• **Work item**: Continue the R tutorial on matrices and data frames, starting right after its last line.

• **Exercise passage**:

----

3.5 Data Frames
3.6 Lists
3.7 Classes
Matrices are another type of objects in R. We can think about them as two-dimensional vectors with columns and rows.
To create a matrix, use the function ‘matrix()’
Syntax: matrix(vector, number of rows, number of columns)
matrix(c(10,20,30,40), 2, 2)
# You can also call vectors in the workspace
C <- 3
matrix(C,2,5)
D <- matrix(c(10,20,30,40), nrow=2,ncol=2)
D
# Note that "[ , ]" indicates the position "[row,column]" of an element in a matrix.
# To call an element in a matrix, use the following notation matrix[row,column]
# For example:
D
D[2,1] # Second row, first column
D[,] # All elements
D[2,] # Second row, all columns
D[,2] # All rows, second column
# Let's go back to our first matrix
D <- matrix(c(10,20,30,40), nrow=2,ncol=2)
We can explore some characteristics of the matrix:
nrow(D) #Number of rows
ncol(D) #Number of columns
length(D) #Product of dimensions
dim(D) # Both, rows and columns
Data frames are used to create spread-sheet data.
In other words, are matrices that store columns with different kind of data.
To create a dataset, use the function data.frame().
The arguments for ‘data.frame()’ are a series of vectors.
You can give variable names to each of these vectors.
Syntax: data.frame(vector1,vector2,vector3,vector4)
data.frame(age = c(20,24,26,23,29),
sex = c("Female","Male","Female","Male","Female"),
treatment = c(1,0,0,1,1),
income = c(1000,1500,2000,2500,3000))
# NOTE: All parenthesis in a function should be balanced, otherwise, R will be expecting more input and won't execute the command.
# TIP: You can take advantage of this to keep your code clear. Use new lines and tabs to make your commands more legible.
# Note the '+' sign in the command window, which indicates that R is expecting more input.
# NOTE: R-Studio users might not be able to run commands from multiple lines.
E <- data.frame(
age = c(20,24,26,23,29),
sex = c("Female","Male","Female","Male","Female"),
treatment = c(1,0,0,1,1),
income = c(1000,1500,2000,2500,3000)
)
E
# Similar to matrices, you can select elements in a data frame by using the following notation
# dataframe[row,column]
# For example:
E
E[4 ,4] # Fourth row, fourth column
E[ , ] # All elements
E[4 , ] # Fourth row, all columns
E[ , 4] # All rows, fourth column (variable income)
# Nevertheless, it is more convenient to use the $ operator when selecting elements in a dataset.
# The '$' operator refers to the parent database a particular variable belongs to.
# Syntax: database$variable
# For example
E
E$age # Variable "age" in database "E"

----

• **Extracted data**:
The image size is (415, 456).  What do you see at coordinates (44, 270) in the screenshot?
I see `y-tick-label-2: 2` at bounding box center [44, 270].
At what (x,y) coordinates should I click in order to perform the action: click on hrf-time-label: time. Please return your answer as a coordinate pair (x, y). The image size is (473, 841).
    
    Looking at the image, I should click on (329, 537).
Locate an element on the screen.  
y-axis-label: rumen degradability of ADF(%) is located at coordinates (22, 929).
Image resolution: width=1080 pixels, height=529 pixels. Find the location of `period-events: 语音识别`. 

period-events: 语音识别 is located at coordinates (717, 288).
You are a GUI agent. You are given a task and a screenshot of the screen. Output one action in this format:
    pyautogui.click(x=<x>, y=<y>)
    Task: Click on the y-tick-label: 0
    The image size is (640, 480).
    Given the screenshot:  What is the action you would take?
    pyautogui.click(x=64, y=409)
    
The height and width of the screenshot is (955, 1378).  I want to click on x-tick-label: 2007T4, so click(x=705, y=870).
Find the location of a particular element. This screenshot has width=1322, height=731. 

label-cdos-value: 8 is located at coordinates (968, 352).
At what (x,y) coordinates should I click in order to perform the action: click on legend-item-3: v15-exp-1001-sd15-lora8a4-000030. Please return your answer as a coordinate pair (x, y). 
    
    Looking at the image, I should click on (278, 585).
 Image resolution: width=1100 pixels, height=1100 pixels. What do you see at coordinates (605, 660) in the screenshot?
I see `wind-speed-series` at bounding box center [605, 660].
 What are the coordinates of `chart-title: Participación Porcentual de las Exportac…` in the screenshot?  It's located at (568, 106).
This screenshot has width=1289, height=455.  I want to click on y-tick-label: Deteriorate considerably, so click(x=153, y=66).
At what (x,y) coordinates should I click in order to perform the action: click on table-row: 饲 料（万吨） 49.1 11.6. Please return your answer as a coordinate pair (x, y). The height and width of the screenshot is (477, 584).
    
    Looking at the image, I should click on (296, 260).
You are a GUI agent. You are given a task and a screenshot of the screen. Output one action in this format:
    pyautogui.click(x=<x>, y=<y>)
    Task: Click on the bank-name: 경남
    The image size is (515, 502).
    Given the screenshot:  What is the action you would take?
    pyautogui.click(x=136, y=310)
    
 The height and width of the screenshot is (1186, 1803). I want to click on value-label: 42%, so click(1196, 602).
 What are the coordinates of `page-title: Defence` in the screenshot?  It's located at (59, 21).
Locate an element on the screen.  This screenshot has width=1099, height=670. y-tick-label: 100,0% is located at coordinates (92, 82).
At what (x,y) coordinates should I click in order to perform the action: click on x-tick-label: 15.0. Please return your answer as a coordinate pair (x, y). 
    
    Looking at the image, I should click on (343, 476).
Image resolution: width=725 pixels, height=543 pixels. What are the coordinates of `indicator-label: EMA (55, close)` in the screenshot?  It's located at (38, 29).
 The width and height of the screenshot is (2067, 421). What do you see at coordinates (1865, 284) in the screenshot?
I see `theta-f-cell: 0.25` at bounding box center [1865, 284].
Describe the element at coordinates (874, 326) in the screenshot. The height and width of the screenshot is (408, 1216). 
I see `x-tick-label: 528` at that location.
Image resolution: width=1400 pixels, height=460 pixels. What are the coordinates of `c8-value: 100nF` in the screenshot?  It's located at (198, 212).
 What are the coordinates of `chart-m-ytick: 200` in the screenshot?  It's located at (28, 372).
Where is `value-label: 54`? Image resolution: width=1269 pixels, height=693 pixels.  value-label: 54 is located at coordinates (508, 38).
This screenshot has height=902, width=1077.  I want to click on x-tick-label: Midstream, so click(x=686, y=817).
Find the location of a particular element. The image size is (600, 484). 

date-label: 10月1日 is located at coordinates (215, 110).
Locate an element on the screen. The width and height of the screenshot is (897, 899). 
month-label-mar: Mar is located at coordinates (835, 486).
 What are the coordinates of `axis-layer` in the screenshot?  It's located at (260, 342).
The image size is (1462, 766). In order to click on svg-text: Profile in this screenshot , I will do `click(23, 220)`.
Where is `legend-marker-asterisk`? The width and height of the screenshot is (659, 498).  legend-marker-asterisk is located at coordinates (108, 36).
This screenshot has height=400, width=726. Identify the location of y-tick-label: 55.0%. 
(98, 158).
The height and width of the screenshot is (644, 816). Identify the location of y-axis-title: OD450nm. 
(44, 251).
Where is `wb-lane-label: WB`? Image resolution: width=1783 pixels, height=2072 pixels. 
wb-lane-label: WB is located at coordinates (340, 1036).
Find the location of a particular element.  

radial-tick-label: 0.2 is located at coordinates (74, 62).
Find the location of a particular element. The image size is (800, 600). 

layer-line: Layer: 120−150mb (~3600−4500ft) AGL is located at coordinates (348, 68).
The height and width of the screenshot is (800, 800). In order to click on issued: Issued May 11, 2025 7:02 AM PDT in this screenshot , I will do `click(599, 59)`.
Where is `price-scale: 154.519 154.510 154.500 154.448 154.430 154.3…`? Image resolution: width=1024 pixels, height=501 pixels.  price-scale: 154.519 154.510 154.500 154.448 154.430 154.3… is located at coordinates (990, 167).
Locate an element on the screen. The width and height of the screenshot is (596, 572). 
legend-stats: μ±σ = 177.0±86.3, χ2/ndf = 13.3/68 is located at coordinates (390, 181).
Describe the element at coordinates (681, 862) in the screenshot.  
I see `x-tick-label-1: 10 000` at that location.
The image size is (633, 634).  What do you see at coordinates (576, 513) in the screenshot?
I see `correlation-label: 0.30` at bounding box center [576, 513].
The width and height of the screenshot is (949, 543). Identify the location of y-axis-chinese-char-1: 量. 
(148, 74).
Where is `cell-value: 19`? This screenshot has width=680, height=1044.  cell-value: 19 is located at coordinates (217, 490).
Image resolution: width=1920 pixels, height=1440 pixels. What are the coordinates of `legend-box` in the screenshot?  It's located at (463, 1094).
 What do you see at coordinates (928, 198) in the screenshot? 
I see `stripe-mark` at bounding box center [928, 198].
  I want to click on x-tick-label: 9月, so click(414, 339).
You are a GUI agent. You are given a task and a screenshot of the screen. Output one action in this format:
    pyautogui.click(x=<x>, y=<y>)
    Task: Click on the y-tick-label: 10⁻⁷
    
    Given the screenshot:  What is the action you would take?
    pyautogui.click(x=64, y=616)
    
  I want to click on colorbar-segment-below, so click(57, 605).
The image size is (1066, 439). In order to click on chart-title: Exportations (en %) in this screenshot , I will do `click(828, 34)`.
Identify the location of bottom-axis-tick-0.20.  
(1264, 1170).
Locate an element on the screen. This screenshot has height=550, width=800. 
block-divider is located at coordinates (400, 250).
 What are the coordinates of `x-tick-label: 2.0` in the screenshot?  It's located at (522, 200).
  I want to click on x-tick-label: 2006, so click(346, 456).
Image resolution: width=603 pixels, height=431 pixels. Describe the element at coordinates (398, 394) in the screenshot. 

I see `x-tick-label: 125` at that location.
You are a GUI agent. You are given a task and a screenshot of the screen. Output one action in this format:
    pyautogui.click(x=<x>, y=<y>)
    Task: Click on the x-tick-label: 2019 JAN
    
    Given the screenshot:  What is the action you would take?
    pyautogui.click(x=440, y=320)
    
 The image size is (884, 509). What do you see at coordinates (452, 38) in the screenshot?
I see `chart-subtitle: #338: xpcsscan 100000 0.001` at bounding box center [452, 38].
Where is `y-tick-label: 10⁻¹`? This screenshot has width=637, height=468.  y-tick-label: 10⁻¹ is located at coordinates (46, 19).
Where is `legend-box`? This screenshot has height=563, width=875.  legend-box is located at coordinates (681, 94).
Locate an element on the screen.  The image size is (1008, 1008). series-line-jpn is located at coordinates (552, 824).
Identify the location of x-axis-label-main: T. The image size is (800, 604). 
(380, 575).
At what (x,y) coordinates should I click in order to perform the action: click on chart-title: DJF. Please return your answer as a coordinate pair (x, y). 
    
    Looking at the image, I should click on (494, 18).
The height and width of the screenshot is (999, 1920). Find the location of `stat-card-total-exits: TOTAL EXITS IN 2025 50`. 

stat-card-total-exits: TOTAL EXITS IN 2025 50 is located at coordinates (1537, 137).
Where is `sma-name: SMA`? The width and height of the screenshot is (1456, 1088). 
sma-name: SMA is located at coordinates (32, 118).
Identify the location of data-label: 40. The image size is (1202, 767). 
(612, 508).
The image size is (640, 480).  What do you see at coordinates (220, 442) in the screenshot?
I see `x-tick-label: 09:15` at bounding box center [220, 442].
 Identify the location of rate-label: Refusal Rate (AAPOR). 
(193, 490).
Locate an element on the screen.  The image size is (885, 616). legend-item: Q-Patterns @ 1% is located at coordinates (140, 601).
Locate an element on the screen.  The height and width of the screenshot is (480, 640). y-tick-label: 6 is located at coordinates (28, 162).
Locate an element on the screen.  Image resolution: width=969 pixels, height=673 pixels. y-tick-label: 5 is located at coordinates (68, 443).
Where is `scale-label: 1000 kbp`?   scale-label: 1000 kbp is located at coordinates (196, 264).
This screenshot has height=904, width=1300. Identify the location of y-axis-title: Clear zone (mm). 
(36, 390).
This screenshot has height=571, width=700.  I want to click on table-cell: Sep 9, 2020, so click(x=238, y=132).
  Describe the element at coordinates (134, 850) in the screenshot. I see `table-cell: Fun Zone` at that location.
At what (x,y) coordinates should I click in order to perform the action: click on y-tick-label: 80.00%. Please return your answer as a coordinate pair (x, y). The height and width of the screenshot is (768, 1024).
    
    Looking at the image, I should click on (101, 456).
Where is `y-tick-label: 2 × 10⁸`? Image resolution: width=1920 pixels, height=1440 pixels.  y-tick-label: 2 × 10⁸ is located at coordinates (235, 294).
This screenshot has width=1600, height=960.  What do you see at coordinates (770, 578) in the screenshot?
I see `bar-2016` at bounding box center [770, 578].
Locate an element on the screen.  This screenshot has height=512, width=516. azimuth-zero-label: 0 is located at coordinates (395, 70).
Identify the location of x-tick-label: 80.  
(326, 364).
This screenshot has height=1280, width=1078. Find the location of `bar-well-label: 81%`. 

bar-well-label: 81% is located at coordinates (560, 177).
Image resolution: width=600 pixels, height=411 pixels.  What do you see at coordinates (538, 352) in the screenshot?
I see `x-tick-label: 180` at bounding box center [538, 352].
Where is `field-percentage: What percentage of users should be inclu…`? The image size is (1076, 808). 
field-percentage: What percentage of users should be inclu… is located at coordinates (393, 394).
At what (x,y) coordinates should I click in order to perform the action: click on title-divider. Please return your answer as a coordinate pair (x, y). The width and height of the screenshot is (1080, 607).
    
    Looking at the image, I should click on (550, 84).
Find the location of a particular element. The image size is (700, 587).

----

• **Your response**:
E$sex # Variable "sex" in database "E"
# "Levels" indicates that R is treating a variable as categorical/factor variable.
# Another way to select variables is by typing their names
E[,"age"] # Column "age" in database "E"
E[,"sex"] # Column "sex" in database "E"
E[,c("age","sex")] # Columns "age" and "sex" in database "E"
# Finally, you can choose a particular element of a variable by using '[ ]'
E$age # Variable "age" in database "E"
E$age[2] # Second element of variable "age" in database "E"
# Note that the following notations are equivalent
E$age[2] # Second element of variable "age" in database "E"
E[ , "age"][2] # Second element of column "age" in database "E"
E[2, 1] # Second row and first column in database "E"
E[ , 1][2] # Second element of first column in database "E"
A list is a generalization of a vector. In a list, elements can be of different type.
# Let's bring our objects back
A <- 5
B <- "R workshop"
C <- c(1:10)
D <- matrix(c(10,20,30,40), nrow=2,ncol=2)
E <- data.frame(
age = c(20,24,26,23,29),
sex = c("Female","Male","Female","Male","Female"),
treatment = c(1,0,0,1,1),
income = c(1000,1500,2000,2500,3000)
)
ls()
# Lists are commonly used objects in R.
# They are a collection of other objects, broadly defined.
# Here we make a list of all the objects that we have created so far.
# Use the function 'list()' to create lists, it works similarly to the concatenate function 'c()'
# The difference is that 'list()' creates lists and 'c()' creates vectors.
# The syntax to retrieve elements from them differ.
list(A,B,C,D,E)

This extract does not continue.